> TASK
Would you please repeat the data that follows, exactly as it reads?

> MATERIAL PROVIDED
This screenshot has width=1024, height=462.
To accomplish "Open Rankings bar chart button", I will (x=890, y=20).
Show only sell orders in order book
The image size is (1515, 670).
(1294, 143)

> COMPLETED EXERCISE
This screenshot has width=1024, height=462.
To accomplish "Open Rankings bar chart button", I will (x=890, y=20).
Show only sell orders in order book
The image size is (1515, 670).
(1294, 143)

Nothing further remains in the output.